[Stored records]
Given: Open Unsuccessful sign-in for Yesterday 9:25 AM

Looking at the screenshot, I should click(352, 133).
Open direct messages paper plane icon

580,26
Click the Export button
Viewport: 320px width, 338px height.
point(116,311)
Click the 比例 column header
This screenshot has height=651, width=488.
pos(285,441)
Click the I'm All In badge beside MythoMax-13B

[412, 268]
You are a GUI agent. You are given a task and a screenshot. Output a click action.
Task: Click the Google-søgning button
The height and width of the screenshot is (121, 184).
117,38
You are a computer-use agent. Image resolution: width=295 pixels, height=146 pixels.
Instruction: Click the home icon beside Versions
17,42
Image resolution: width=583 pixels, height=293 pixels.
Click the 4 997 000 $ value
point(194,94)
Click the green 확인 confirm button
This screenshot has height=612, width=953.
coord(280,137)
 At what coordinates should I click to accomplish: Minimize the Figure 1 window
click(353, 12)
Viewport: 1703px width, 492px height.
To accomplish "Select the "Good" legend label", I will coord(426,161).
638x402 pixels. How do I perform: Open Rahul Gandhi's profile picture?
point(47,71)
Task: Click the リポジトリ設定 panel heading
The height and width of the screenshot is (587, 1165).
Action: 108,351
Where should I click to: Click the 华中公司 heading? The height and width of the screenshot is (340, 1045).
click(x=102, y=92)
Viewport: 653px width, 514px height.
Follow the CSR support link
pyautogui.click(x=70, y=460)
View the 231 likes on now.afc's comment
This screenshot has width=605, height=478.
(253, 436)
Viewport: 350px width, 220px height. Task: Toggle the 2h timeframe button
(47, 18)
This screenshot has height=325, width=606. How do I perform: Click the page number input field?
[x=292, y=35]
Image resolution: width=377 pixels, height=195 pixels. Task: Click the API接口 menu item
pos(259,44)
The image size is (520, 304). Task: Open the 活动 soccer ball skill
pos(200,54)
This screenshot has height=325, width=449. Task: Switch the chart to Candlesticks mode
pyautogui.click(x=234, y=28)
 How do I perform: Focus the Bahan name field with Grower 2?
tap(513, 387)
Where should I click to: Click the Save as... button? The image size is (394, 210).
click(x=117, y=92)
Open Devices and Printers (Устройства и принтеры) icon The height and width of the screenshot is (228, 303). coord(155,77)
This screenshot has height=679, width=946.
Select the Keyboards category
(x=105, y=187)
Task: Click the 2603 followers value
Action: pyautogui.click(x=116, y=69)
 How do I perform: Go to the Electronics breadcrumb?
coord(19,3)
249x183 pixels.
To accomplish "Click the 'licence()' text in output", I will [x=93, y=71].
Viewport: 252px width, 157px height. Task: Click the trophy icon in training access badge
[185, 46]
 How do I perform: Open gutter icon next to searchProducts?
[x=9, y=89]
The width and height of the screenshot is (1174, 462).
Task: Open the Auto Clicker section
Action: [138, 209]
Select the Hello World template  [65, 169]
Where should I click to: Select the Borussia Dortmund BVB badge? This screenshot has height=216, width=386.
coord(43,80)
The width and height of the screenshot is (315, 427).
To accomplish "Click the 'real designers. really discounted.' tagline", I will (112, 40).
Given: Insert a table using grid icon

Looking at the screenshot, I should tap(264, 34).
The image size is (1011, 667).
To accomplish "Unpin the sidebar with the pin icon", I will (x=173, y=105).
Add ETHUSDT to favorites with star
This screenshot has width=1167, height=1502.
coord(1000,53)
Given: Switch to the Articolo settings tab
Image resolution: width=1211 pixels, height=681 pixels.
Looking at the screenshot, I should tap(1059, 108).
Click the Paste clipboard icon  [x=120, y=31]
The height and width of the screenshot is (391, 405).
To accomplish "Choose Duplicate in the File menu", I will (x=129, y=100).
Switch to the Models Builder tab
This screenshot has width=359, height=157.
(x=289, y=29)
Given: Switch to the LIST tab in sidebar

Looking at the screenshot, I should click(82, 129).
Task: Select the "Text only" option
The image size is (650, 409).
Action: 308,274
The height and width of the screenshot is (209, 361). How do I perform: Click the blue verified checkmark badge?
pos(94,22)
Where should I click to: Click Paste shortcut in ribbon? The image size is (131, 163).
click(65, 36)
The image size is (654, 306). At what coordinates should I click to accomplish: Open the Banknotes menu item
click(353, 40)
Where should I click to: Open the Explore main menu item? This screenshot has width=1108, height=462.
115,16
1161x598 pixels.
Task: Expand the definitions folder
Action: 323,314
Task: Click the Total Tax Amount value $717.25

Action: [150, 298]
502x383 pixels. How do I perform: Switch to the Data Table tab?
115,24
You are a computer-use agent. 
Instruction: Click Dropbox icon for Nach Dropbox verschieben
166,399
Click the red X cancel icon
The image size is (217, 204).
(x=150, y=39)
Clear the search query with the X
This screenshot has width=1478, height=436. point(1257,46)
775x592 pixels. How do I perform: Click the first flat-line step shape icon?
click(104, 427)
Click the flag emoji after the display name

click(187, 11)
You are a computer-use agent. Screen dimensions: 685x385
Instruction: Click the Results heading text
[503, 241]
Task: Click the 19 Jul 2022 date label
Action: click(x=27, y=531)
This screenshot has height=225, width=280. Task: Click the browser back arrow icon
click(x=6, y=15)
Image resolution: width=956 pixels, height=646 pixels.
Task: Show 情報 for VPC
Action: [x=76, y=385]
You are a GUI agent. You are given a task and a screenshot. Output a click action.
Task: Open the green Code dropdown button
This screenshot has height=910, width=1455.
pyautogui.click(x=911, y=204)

Exercise goal —
Among the lines of the data, find every one that holds "computer" and copy it.

Exercise response —
You are a computer-use agent. Image resolution: width=295 pixels, height=146 pixels.
You are a computer-use agent. 
You are a computer-use agent. Screen dimensions: 685x385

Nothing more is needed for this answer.